Records from a dataset
------------------------------

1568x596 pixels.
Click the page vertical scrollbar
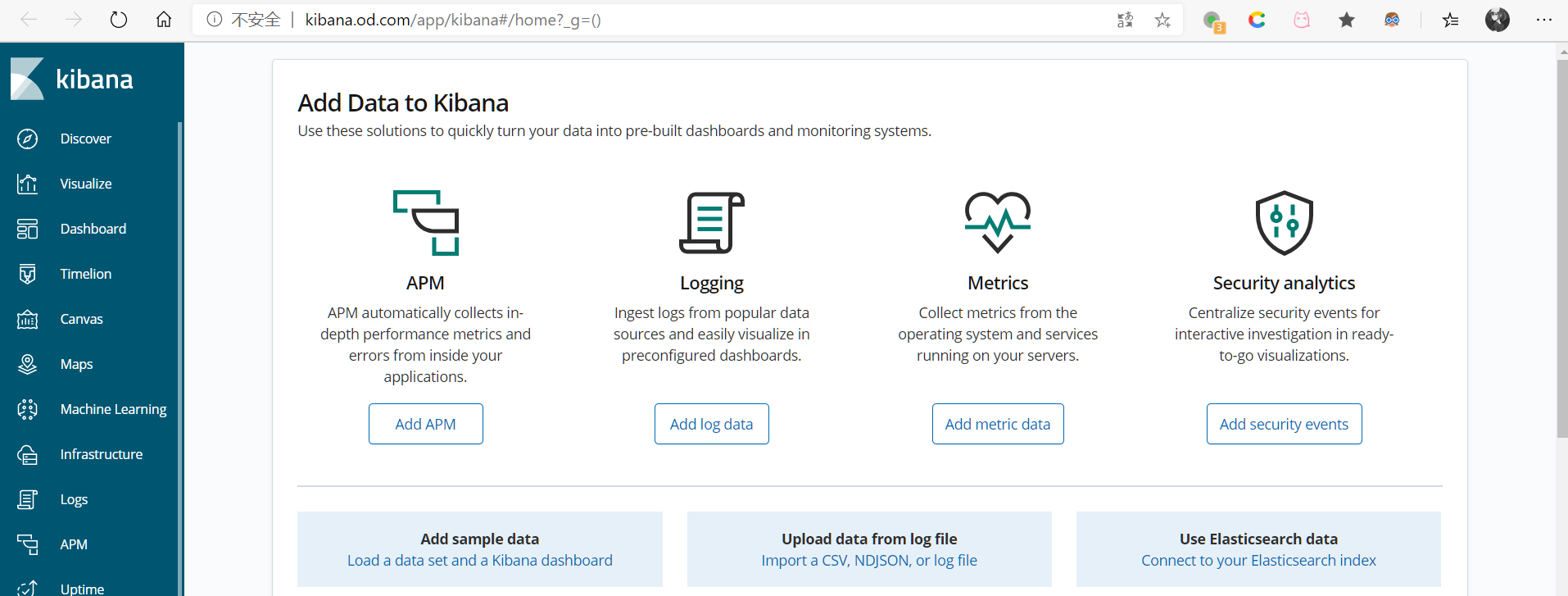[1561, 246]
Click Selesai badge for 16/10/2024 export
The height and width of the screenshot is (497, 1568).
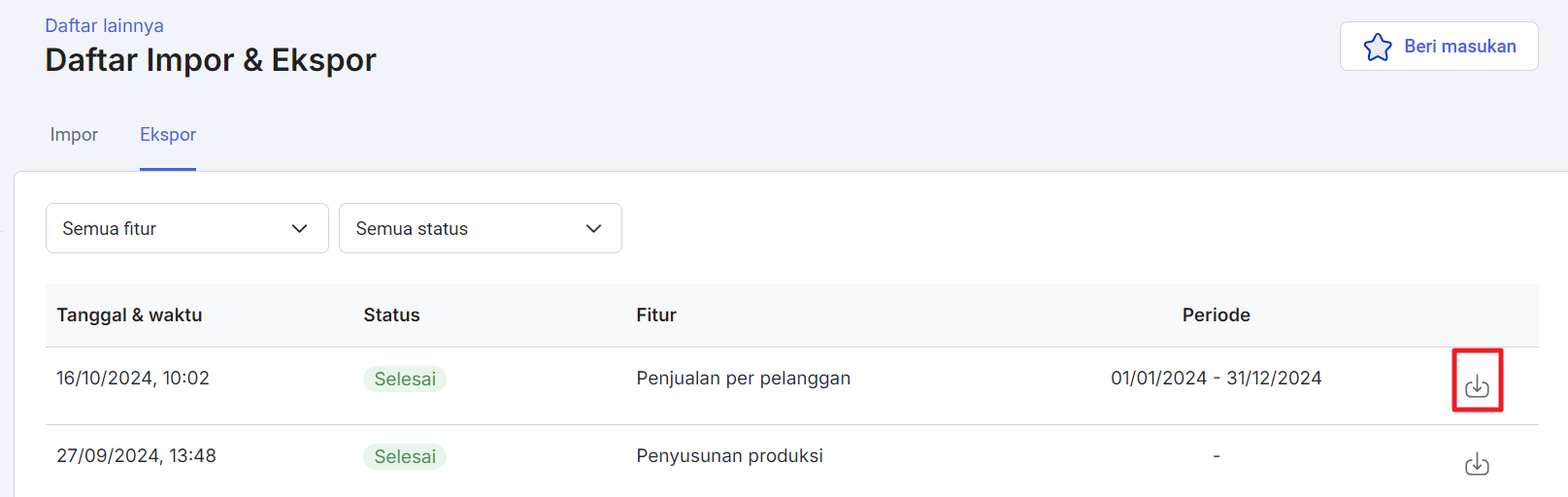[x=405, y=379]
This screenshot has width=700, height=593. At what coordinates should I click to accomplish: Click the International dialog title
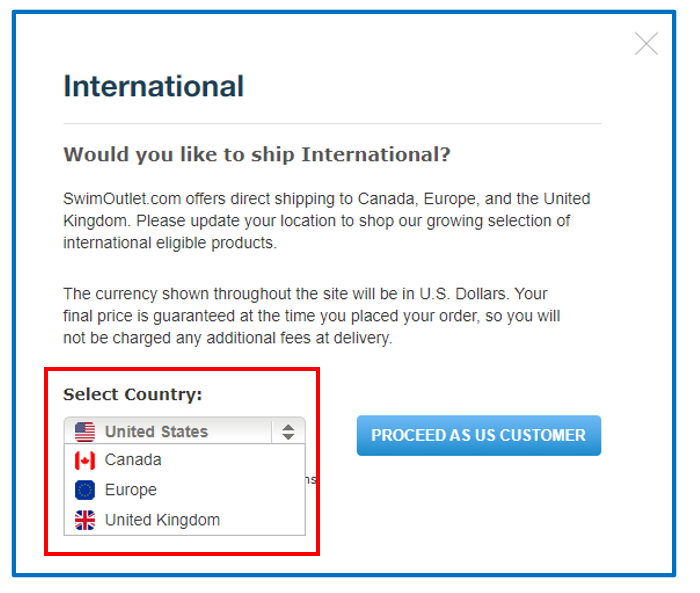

------------------------------

**About this task:** Print, without pictures, exactly the lines from the one containing "Click the page vertical scrollbar" through the final line of the records above.

**Task response:**
Click the page vertical scrollbar
[1561, 246]
Click Selesai badge for 16/10/2024 export
The height and width of the screenshot is (497, 1568).
[x=405, y=379]
This screenshot has width=700, height=593. At what coordinates should I click to accomplish: Click the International dialog title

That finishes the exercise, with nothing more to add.